Infatti, la morte o la perdita di capacità della parte costituita a mezzo di procuratore, dallo stesso non dichiarate in udienza o notificate alle altre parti, comportano, giusta la regola dell’ultrattività del mandato alla lite, che: a) la notificazione della sentenza fatta a detto procuratore, ex art. 285 c.p.c., è idonea a far decorrere il termine per l’impugnazione nei confronti della parte deceduta o del rappresentante legale di quella divenuta incapace; b) il medesimo procuratore, qualora originariamente munito di procura alla lite valida per gli ulteriori gradi del processo, è legittimato a proporre impugnazione – ad eccezione del ricorso per cassazione, per cui è richiesta la procura speciale – in rappresentanza della parte che, deceduta o divenuta incapace, va considerata, nell’ambito del processo, tuttora in vita e capace; c) è ammissibile la notificazione dell’impugnazione presso di lui, ai sensi dell’art. 330 c.p.c., comma 1, senza che rilevi la conoscenza aliunde di uno degli eventi previsti dall’art. 299 c.p.c., da parte del notificante (così Cass. S.U. n. 15295/14, che ha innovato rispetto alle opposte conclusioni cui le stesse S.U. erano pervenute con la sentenza n. 6070/13, in tema di estinzione di società di capitali).
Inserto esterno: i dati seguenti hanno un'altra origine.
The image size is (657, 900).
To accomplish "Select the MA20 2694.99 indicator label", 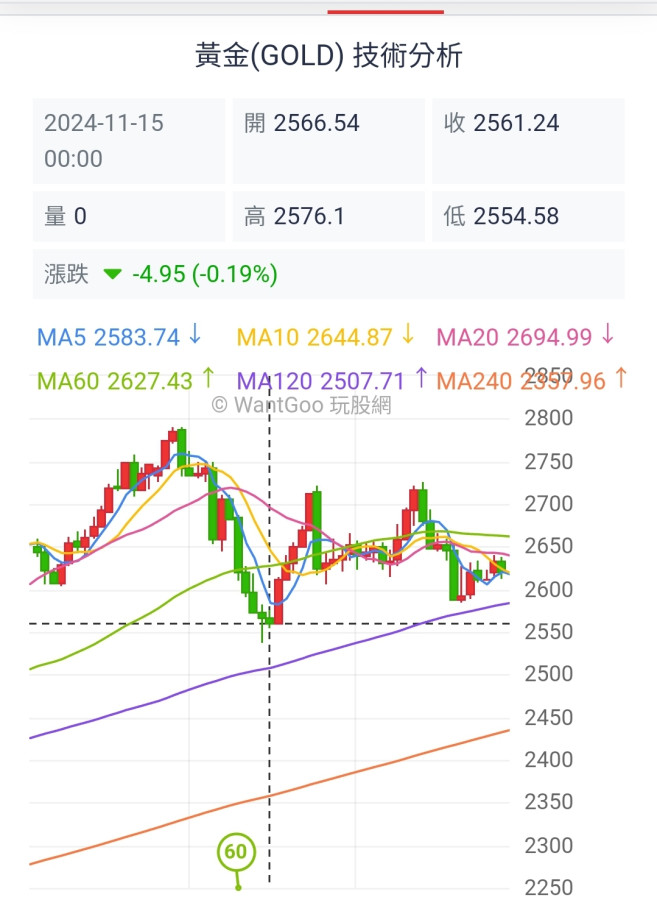I will pos(515,336).

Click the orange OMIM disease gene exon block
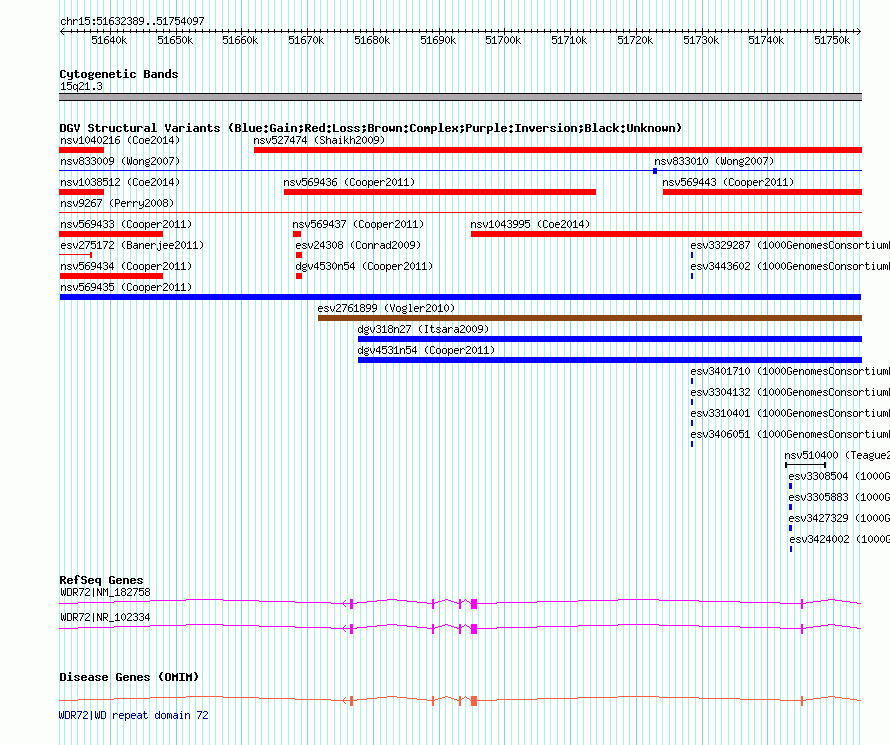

Nella specie, come si è premesso in narrativa, nella pendenza del termine di cui dell’art. 327 c.p.c., comma 1, era stato citato in appello B.R., deceduto il (OMISSIS), ma l’atto era stato notificato il 19.7.2012, ex art. 170 c.p.c., presso il procuratore di lui, impersonalmente agli eredi di detta parte. Pertanto, così stabilizzata, in virtù dell’ultrattività del mandato, la posizione nel processo del procuratore della parte deceduta, non doveva essere disposta alcuna integrazione del contraddittorio nei confronti degli eredi di B.R..

Non solo, ma va altresì sottolineato che è altresì erronea la distinzione operata dalla Corte territoriale tra eredi indicati impersonalmente quali meri destinatari della notificazione dell’appello ed eredi da identificare e citare singolarmente affinchè assumano la qualità di giuste parti di detto processo (v. pag. 3 della sentenza impugnata). Infatti, secondo la costante giurisprudenza di questa S.C., verificatasi l’interruzione del processo per effetto della morte di una parte – costituita a mezzo di procuratore – la notificazione dell’atto riassuntivo, entro l’anno della morte, agli eredi della parte defunta, considerati collettivamente ed impersonalmente, costituisce – ai sensi dell’art. 303 c.p.c. – una facoltà della parte (alternativa alla possibilità che l’atto di riassunzione sia notificato ai singoli eredi), che vale ad assegnare la qualità di parte agli eredi medesimi, con la conseguenza che il processo è legittimamente riassunto nei confronti di ognuno di essi, noto od ignoto che sia, il quale assume con ciò stesso la qualità di parte senza che possa sostenersi il difetto di integrità del contraddittorio sulla base dell’omessa notificazione a ciascun erede, personalmente e individualmente (cfr. Cass. nn. 217/15, 11155/97, 6905/96, 8259/87 e 1479/77).

6. – L’accoglimento del suddetto motivo assorbe l’esame delle restanti censure e impone la cassazione della sentenza impugnata con rinvio ad altra sezione della Corte d’appello di Bari, che esaminerà l’appello nel merito e provvederà anche sulle spese di cassazione.

PQM

 

La Corte accoglie il primo motivo di ricorso, assorbiti i restanti, cassa la sentenza impugnata con rinvio ad altra sezione della Corte d’appello di Bari, che provvederà anche sulle spese di cassazione.

Così deciso in Roma, nella Camera di consiglio della Sezione Sesta Civile – 2 della Corte Suprema di Cassazione, il 3 marzo 2017.